Syaifuddin (2007), membagi cara berpikir yang memandang kemiskinan sebagai gejala absolut; dan, sebagai gejala relatif. Cara berfikir (model) mengenai kemiskinan sebagai gejala absolut memandang kemiskinan sebagai kondisi serba berkekurangan materi, hanya memiliki sedikit atau bahkan tidak memiliki sarana untuk mendukung kehidupan sendiri. Cara pandang relativistik ini terdiri atas dua cara pandang, yakni cara pandang (model) kebudayaan, dan cara pandang (model) struktural. Kemudian, bermula pada tahun 1990an, terjadi perkembangan baru dalam pendekatan terhadap kemiskinan, yakni memandang kemiskinan sebagai proses. Pendekatan proses mengenai kemiskinan baru saja dikenal di Indonesia. Untuk sebagian besar, pendekatan yang digunakan di ruang ilmiah maupun praktis masih didominasi pendekatan kebudayaan dan struktural sebagaimana dibicarakan di atas.

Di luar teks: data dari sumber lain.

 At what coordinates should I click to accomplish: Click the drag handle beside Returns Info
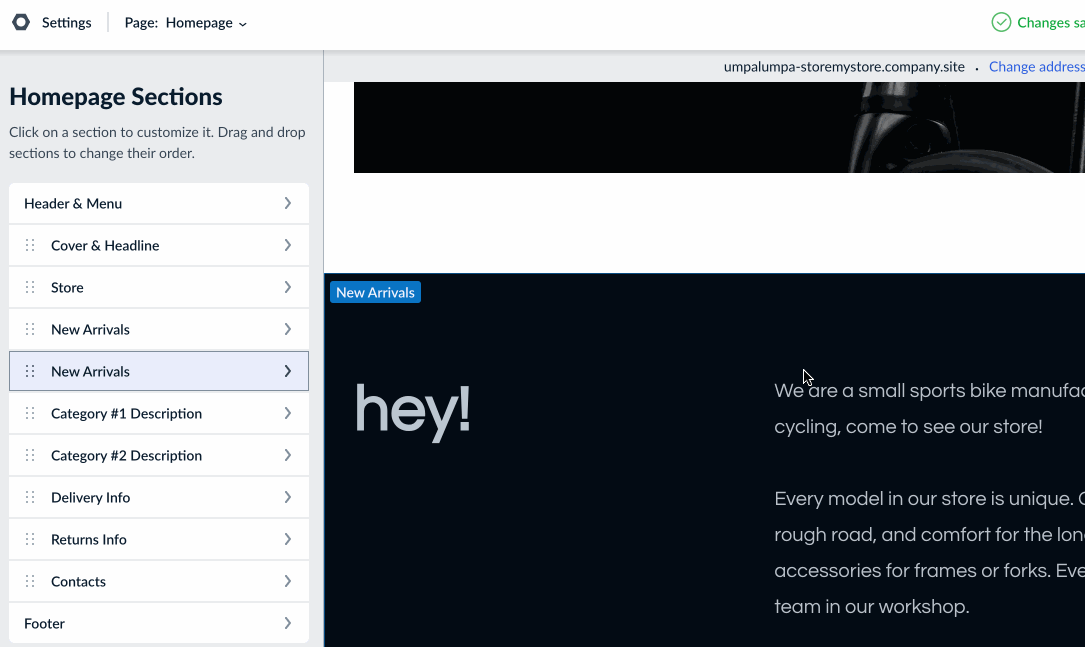coord(30,539)
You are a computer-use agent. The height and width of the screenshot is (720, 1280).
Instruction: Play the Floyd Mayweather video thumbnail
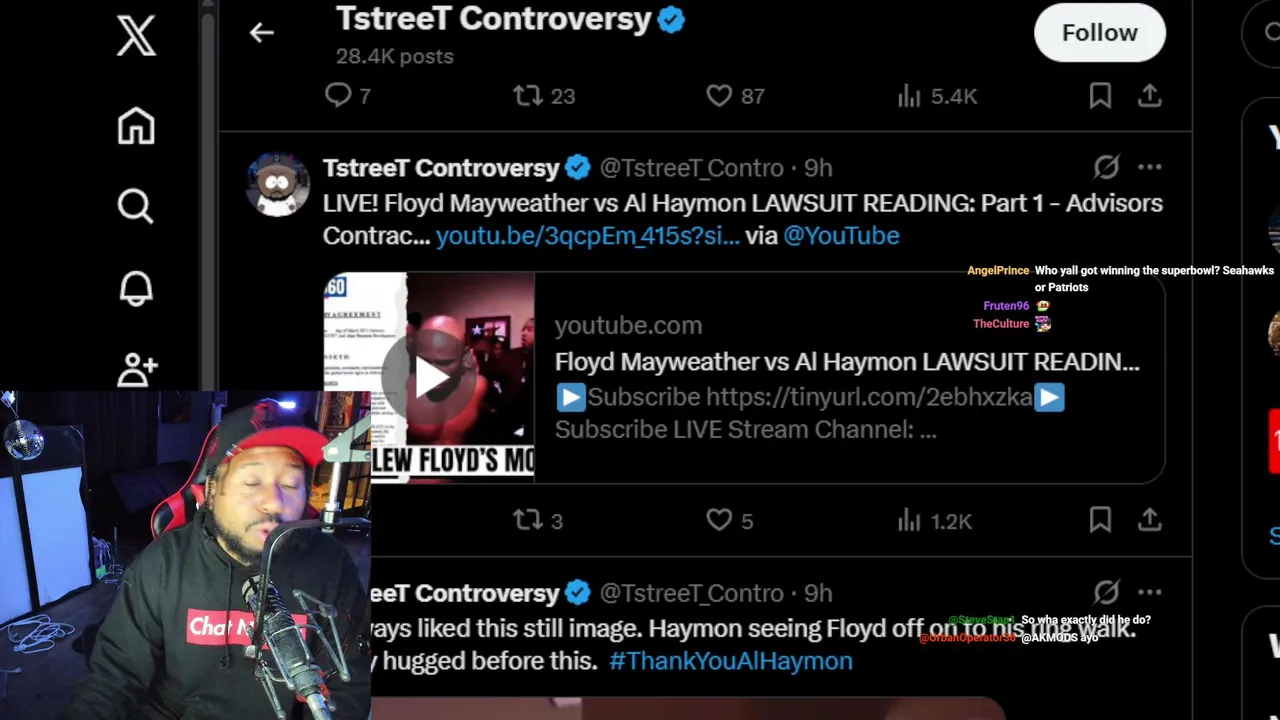point(429,378)
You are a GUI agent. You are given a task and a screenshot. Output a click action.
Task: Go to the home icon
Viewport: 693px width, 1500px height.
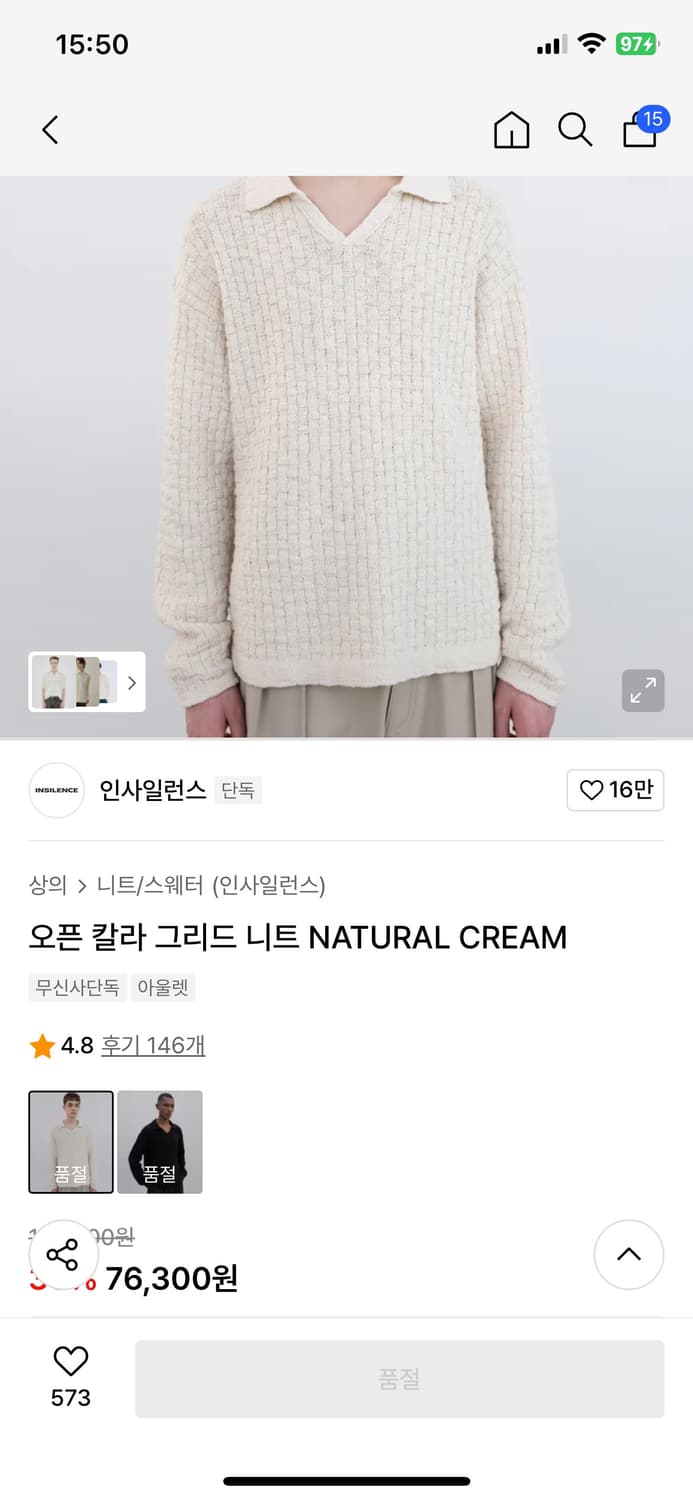[511, 130]
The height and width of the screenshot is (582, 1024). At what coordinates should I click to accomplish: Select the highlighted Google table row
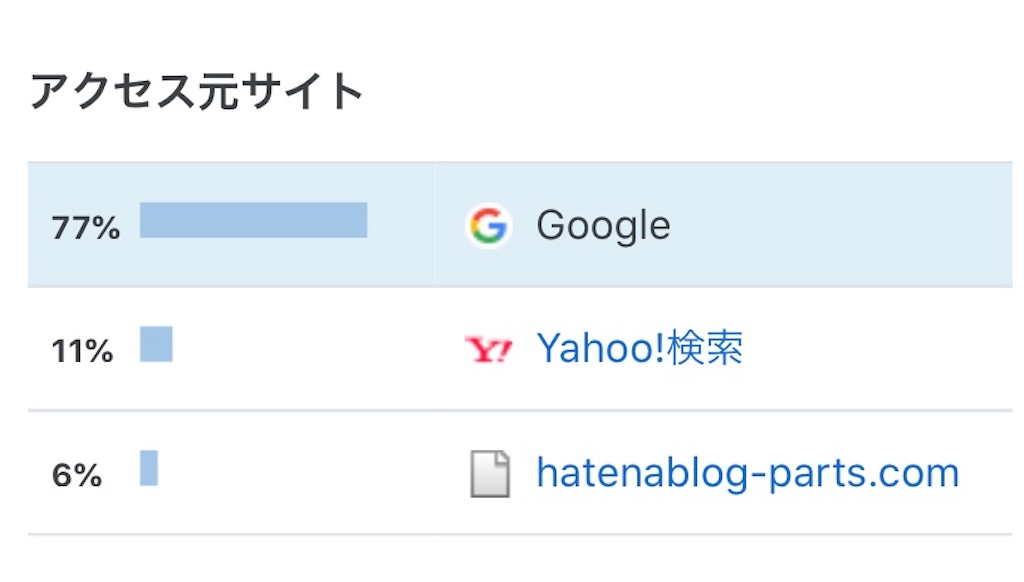[520, 224]
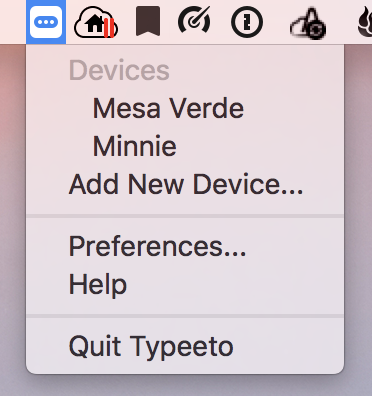
Task: Choose Add New Device… from the menu
Action: (x=185, y=184)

Konferensi Dunia untuk Pembangunan Sosial mendefinisiikan kemiskinan sebagai berikut :
“Kemiskinan memiliki wujud yang majemuk, termasuk rendahnya tingkat pendapatan dan sumber daya produktif yang menjamin kehidupan berkesinambungan; kelaparan dan kekurangan gizi; rendahnya tingkat kesehatan; keterbatasan dan kurangnya akses kepada pendidikan dan layanan-layanan pokok lainnya; kondisi tak wajar dan kematian akibat penyakit yang terus meningkat; kehidupan bergelandang dan tempat tinggal yang tidak memadai; lingkungan yang tidak aman; serta diskriminasi dan keterasingan social. Kemiskinan juga dicirikan oleh rendahnya tingkat partisipasi dalam proses pengambilan keputusan dan dalam kehidupan sipil, sosial dan budaya.”

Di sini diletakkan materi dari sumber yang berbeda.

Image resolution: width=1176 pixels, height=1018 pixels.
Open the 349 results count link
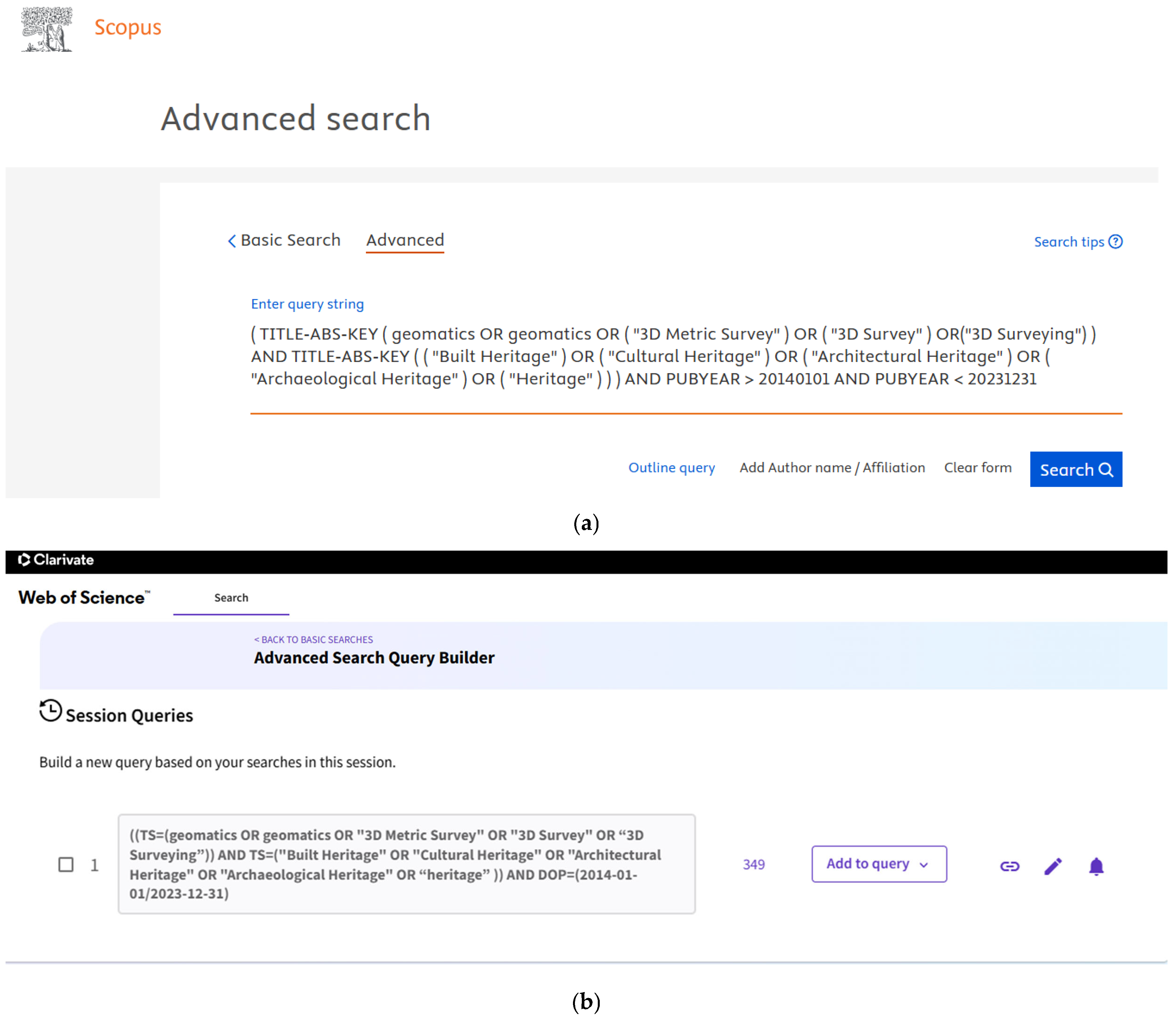[753, 865]
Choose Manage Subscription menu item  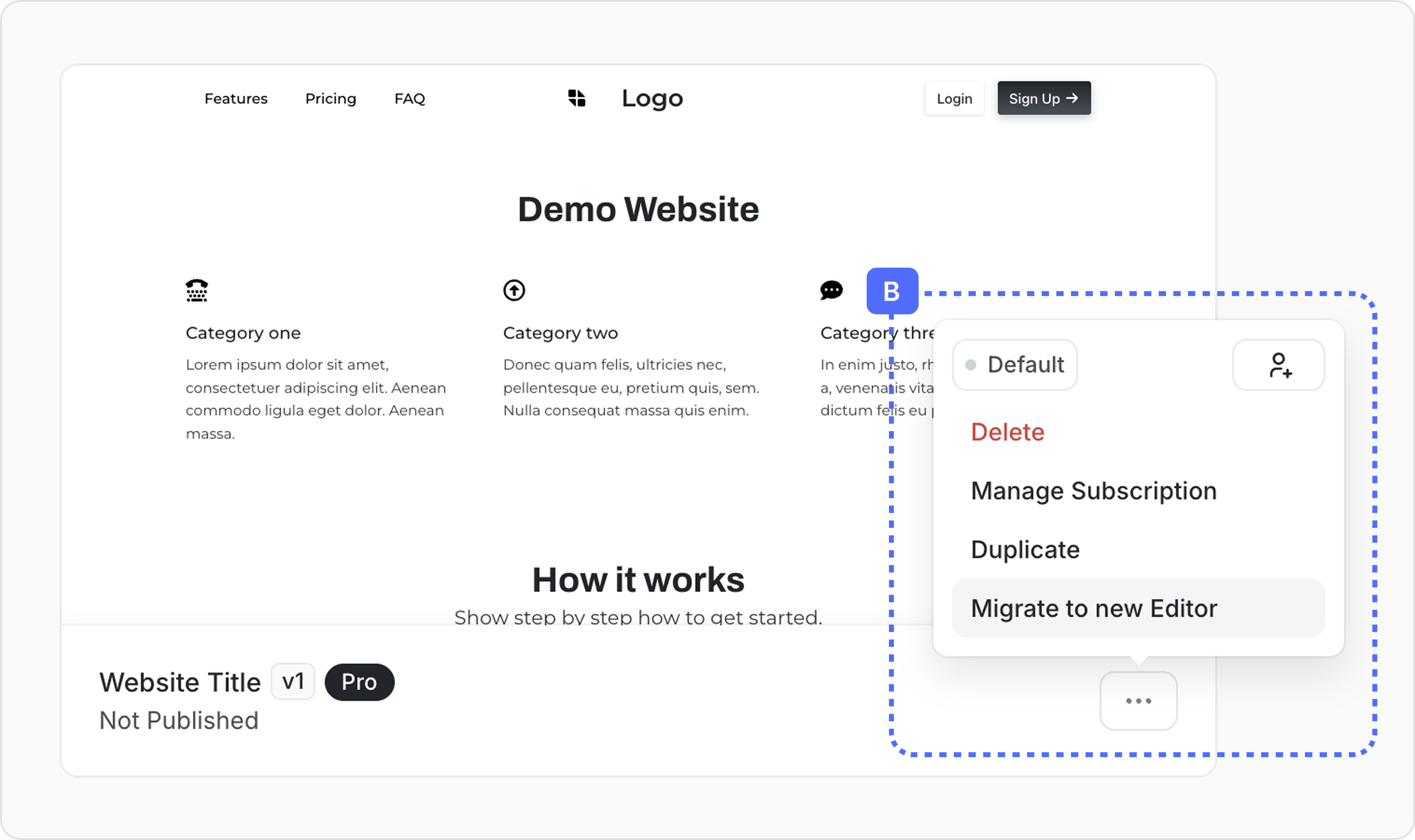[x=1094, y=491]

Pentingnya menjelaskan kemiskinan dari perspektif Pembangunan Sosial ini dilatarbelakangi oleh dua alasan. Pertama, karena kemiskinan adalah tercerabutnya hak-hak dasar masyarakat, seperti akses pada pendapatan, pendidikan, dan kesehatan. Sehingga perlu dipahami bahwa kemiskinan bukan hanya faktor pemicu kejahatan namun kemiskinan adalah kejahatan itu sendiri. Kedua, penjelasan atas kemiskinan akan memperjelas faktor struktural yang memunculkan kemiskinan itu sendiri. Berbeda dari penjelasan stuktural makro yang selama ini digunakan, yang melihat kemiskinan sebagai masalah individual. Faktor struktural ini terutama adalah peran Negara dan Swasta (bisnis) sebagai stakeholder yang memilik akses terbesar terhadap sumber daya stuktural dan politik.

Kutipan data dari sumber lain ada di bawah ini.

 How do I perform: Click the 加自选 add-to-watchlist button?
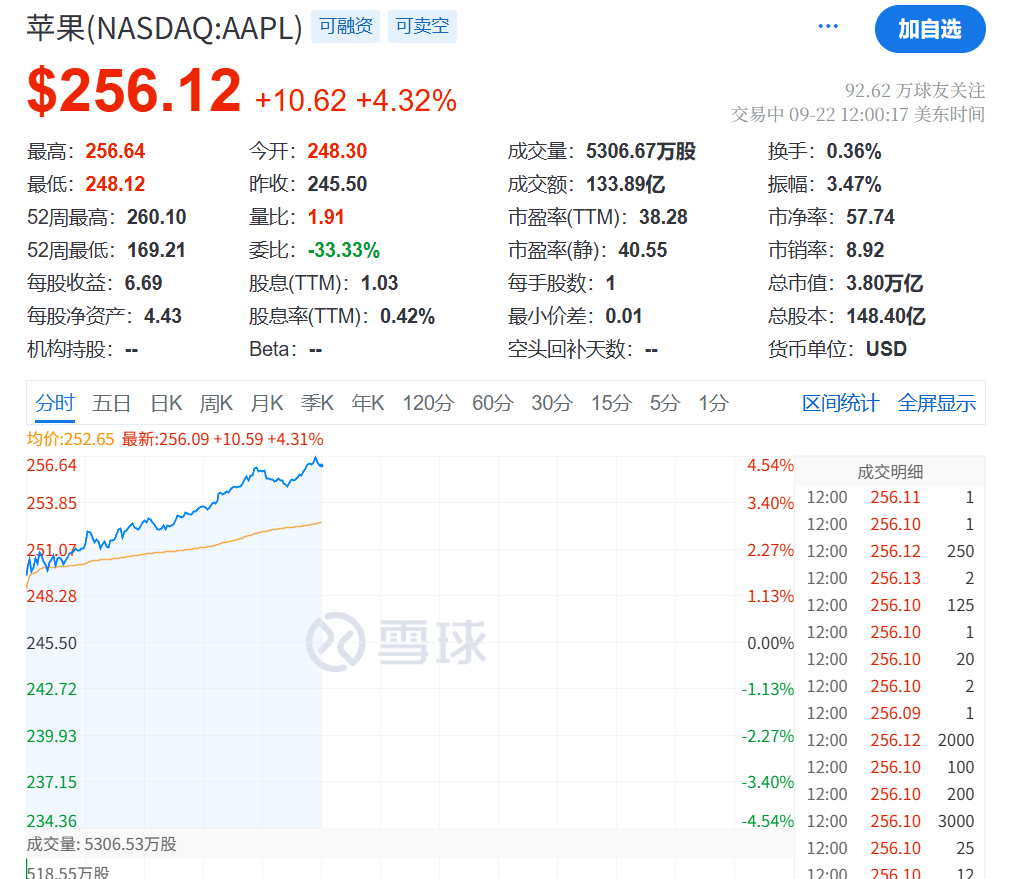click(x=930, y=29)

Kemiskinan di Indonesia menunjukkan angka yang memprihatinkan dari tahun ke tahun seperti sebuah aksi gali lubang tutup lubang yang tak berkesudahan. Sebuah fenomena yang tampaknya tidak mau berpindah dari persoalan negara dunia ketiga. Bahkan ini merupakan persoalan yang sangat krusial yang menentukan pergerakan sebuah negara menuju derajat keberhasilan pembangunan ke arah yang lebih maju.
Menurut James C. Scott dikutip dalam tulisan Gregorius Sahdan dalam mengatakan bahwa; Dalam negara yang salah urus, tidak ada persoalan yang lebih besar, selain persoalan kemiskinan. Kemiskinan telah membuat jutaan anak-anak tidak bisa mengenyam pendidikan yang berkualitas, kesulitan membiayai kesehatan, kurangnya tabungan dan tidak adanya investasi, kurangnya akses ke pelayanan publik, kurangnya lapangan pekerjaan, kurangnya jaminan sosial dan perlindungan terhadap keluarga, menguatnya arus urbanisasi ke kota, dan yang lebih parah, kemiskinan menyebabkan jutaan rakyat memenuhi kebutuhan pangan, sandang dan papan secara terbatas. Kemiskinan, menyebabkan masyarakat desa rela mengorbankan apa saja demi keselamatan hidup, safety life (James C.Scott, 1981).
2. Kemiskinan Struktural
Kemiskinan struktural dipahami sebagai kemiskinan yang terjadi disebabkan ketidakmerataan terhadap sumberdaya karena struktur dan peran seseorang dalam masyarakat. Sedangkan kemiskinan kultural memandang bahwa faktor budaya dan kebiasaan (kultural) sebagai penyebab utama kondisi kemiskinan
Menurut Nasikum (1995; 56) terdapat tiga ciri kemiskinan struktural: jauh dari alat-alat produksi, jauh dari proses pengambilan keputusan, dan terasing dari kemungkinan partisipasi. Kemiskinan struktural didasarkan pada teori Johan Galtung yang menyatakan, mereka yang di luar ”pusat” yaitu mereka yang berada di ”pinggiran”. Ini mengindikasikan adanya dua kelas dalam suatu negara, yakni pusat dan pinggiran. Pusat punya kekuasaan secara politik, sedangkan pinggiran dibisukan oleh kemiskinan buatan pusat.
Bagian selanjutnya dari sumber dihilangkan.